In Toronto, I obeyed the signs that told me not to trespass, idle, enter, or stand. I did not hop fences (save for a few midnight picnics on the grounds of Casa Loma in my youth), enter through the exit or assume that I had the right-of-way. And I expected the same of others.

Then we move out here to the cornfield, and I swear to you, it is anarchy. And not the Emma Goldman/Noam Chomsky/socks-with-sandals kind of anarchy I am used to: these people do not obey the rules. In fact, I don’t think these people have even considered that the rules may exist.

Case in point: last May 24 (I hope you read that as May TooFor) we went to a friends’ house for a perfectly lovely backyard barbeque. The adults were relaxing and visiting, and the kids were running amok in the ample backyard (ample backyards are still a novelty for me). Once the sun went down, all the kids were given sparklers (my spidey senses yelled Danger! but the beer in my hand told me chill out! You live in the country now where toddlers get sparklers!), and we headed into the ravine to shoot off our own fireworks.

You heard that right: we headed into the ravine. To shoot off our own fireworks.

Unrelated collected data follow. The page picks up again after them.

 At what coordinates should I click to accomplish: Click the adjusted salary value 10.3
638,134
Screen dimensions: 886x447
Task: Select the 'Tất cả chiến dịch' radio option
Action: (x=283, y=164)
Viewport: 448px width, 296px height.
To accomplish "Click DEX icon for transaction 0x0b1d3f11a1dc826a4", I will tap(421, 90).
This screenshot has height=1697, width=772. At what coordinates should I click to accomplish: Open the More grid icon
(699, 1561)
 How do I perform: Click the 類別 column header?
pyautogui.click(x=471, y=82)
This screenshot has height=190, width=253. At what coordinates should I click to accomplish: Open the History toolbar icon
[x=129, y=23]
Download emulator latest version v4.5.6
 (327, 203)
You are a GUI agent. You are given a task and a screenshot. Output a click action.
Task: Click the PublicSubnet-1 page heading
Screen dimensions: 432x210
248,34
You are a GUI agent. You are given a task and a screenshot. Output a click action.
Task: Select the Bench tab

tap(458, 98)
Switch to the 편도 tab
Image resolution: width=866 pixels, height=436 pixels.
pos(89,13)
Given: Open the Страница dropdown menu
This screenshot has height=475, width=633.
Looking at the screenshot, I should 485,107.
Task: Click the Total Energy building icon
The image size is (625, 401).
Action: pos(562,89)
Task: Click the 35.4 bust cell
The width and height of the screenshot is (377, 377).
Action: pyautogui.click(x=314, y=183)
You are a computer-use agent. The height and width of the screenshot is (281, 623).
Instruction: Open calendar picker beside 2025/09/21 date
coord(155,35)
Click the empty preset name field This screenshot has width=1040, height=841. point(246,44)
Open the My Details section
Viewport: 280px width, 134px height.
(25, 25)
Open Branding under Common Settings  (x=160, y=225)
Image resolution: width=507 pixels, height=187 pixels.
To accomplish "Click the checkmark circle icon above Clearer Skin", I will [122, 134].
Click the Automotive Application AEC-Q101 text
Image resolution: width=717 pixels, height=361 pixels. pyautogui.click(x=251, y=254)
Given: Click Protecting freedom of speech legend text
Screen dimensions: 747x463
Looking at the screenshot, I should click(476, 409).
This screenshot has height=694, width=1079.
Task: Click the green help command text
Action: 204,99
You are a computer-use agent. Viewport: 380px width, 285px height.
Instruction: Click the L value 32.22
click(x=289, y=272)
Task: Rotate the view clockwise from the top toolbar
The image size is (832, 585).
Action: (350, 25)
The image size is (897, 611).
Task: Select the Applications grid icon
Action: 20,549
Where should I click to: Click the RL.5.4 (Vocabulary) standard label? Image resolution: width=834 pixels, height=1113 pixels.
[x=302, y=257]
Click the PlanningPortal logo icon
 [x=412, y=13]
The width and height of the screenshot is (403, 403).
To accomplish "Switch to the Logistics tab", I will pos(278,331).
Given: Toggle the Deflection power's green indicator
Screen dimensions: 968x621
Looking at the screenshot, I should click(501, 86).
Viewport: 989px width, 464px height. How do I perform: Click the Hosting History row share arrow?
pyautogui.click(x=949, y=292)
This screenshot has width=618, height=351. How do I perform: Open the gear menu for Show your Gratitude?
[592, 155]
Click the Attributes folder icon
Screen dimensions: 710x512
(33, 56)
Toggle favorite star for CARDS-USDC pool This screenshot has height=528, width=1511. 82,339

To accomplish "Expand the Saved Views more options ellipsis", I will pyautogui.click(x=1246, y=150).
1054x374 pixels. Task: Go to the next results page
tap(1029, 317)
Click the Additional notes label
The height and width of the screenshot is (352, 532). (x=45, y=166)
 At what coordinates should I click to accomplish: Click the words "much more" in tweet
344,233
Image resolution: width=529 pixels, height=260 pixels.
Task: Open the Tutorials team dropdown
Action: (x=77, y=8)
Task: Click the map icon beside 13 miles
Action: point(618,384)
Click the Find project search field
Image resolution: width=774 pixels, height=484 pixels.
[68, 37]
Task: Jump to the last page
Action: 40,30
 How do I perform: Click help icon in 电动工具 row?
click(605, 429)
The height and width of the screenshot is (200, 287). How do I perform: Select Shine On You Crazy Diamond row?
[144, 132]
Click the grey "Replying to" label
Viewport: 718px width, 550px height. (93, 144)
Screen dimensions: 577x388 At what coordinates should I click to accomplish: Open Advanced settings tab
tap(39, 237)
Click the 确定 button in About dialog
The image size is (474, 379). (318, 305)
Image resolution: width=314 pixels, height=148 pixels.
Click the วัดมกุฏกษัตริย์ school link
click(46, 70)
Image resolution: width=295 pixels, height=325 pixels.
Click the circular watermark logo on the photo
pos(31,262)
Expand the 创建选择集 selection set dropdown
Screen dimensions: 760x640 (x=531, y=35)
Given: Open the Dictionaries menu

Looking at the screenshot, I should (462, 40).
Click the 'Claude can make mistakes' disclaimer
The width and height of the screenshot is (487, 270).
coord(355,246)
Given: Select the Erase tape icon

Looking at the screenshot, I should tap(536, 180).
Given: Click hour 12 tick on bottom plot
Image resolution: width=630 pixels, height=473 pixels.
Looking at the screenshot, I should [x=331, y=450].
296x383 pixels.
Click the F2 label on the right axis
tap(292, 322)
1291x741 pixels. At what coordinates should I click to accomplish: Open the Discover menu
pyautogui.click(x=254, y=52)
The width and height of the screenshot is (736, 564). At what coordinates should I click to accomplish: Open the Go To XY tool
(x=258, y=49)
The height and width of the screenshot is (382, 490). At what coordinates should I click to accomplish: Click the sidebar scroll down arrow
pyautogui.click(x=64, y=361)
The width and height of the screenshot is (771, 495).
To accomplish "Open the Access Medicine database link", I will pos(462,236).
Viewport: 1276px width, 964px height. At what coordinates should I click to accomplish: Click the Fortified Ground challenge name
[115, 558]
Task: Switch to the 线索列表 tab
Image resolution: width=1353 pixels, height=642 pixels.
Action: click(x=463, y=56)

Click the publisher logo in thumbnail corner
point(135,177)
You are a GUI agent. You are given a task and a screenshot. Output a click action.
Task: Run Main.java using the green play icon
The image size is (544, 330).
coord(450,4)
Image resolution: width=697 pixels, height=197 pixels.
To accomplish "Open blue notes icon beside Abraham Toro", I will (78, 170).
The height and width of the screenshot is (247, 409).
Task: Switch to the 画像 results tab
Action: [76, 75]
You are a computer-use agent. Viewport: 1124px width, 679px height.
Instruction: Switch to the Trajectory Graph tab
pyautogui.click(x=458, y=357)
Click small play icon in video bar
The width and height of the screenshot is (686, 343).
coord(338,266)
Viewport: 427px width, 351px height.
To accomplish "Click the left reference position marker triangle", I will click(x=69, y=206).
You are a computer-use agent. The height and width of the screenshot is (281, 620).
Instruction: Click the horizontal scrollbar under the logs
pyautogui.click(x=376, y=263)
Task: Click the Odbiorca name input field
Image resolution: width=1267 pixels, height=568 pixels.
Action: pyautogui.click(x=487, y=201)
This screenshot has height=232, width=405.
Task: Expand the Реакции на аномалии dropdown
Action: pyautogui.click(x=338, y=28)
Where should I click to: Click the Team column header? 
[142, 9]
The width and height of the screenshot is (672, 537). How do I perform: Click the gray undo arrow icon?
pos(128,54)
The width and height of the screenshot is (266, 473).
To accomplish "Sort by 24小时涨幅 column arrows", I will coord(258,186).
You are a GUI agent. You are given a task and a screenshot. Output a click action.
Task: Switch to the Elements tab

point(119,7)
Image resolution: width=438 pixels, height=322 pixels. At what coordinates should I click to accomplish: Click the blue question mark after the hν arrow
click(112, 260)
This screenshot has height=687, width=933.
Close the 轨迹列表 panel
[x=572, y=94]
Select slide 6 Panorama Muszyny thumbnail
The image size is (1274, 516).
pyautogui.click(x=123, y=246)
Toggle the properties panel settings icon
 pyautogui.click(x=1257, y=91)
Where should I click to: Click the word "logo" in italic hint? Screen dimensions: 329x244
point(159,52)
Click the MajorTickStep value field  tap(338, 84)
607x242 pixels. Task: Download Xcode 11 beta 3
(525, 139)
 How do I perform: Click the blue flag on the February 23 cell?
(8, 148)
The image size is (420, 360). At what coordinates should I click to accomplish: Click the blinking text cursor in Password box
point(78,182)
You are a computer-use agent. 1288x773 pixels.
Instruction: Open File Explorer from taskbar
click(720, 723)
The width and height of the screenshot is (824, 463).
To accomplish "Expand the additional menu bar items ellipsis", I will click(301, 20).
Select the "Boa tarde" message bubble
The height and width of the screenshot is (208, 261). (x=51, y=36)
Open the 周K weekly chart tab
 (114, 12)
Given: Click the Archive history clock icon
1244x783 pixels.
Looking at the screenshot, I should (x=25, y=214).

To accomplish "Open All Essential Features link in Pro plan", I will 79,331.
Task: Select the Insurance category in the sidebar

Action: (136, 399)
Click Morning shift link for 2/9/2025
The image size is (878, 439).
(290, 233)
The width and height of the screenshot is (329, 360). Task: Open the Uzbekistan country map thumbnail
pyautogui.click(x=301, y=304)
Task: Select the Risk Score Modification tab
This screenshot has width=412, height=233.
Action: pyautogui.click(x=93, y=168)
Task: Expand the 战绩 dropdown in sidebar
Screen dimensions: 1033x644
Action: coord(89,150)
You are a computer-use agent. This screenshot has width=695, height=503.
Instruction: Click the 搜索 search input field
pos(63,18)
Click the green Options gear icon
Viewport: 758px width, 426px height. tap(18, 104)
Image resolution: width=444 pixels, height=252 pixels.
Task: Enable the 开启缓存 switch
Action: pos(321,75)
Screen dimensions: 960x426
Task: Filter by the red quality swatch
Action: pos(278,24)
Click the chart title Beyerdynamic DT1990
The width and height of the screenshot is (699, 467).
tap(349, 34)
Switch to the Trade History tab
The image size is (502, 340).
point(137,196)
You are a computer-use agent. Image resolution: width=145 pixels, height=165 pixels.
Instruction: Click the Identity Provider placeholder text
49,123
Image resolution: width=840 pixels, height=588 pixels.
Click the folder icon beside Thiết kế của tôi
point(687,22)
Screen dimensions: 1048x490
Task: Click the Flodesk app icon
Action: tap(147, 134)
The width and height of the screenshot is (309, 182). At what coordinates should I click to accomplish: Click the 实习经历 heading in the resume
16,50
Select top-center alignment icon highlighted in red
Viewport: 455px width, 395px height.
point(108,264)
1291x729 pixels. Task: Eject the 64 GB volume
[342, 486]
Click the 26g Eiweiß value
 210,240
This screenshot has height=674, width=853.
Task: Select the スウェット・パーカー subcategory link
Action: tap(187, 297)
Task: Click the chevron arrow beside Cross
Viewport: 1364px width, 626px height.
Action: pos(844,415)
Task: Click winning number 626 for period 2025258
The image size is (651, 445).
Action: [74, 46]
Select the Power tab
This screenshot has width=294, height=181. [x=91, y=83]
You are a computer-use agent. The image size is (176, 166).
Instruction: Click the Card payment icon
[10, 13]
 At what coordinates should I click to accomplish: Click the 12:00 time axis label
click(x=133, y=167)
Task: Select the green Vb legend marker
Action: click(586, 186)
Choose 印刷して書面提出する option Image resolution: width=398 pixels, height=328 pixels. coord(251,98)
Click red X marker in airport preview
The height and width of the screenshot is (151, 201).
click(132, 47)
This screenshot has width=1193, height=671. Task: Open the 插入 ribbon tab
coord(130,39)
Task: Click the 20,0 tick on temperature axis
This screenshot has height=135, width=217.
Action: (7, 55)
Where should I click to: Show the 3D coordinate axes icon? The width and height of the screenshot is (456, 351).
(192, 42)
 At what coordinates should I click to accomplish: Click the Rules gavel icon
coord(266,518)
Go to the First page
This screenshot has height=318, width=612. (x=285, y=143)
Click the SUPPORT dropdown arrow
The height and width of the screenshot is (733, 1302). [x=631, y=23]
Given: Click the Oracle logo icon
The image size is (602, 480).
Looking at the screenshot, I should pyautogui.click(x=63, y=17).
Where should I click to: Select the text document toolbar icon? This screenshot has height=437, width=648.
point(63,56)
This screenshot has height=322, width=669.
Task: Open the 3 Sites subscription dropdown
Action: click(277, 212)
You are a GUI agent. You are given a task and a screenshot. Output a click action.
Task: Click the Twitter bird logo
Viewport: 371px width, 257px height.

Trust me when I tell you that I was the only one in the parade of families heading into the ravine to shoot off our own fireworks, who punctuated nearly every step with, “Are we allowed to do this? Is this ok? Aren’t we breaking like, six bylaws right now? Is this legal? Don’t at least two of the friends in this group work for the city? Are we allowed to do this? How is this happening?”

And then, as we ducked out of the way of the exploding missiles being poorly aimed right above our heads, I understood:

This could never happen in Toronto because there are not enough ravines to accommodate 2.5 million cowboys and their homespun, questionably safe fireworks displays. Instead, we all went to the free, gigantic fireworks displays that the city put on in a designated, regulated space. In a city of 2.5 million people, that is how it has to be in order to keep everybody’s privacy, land, space, and comfort protected. As with all the signs and the ability to ignore the armpits in your face on a crowded subway, it’s all part of the social contract. 

But there are less than 40,000 people in this town. Shooting off our own fireworks in a ravine in a sparsely populated area is fine. We were not disturbing anybody’s privacy, space, land, or comfort.

The social contract still exists here, but it is different.

Like children zooming by on ATVs, picnicking on a stranger’s private dock along the river, parking anywhere, or partying in a cornfield, what looks like anarchy to one is simply status quo to another.

And as long as people here continue to look both ways before crossing the road, I suppose I can get used to it.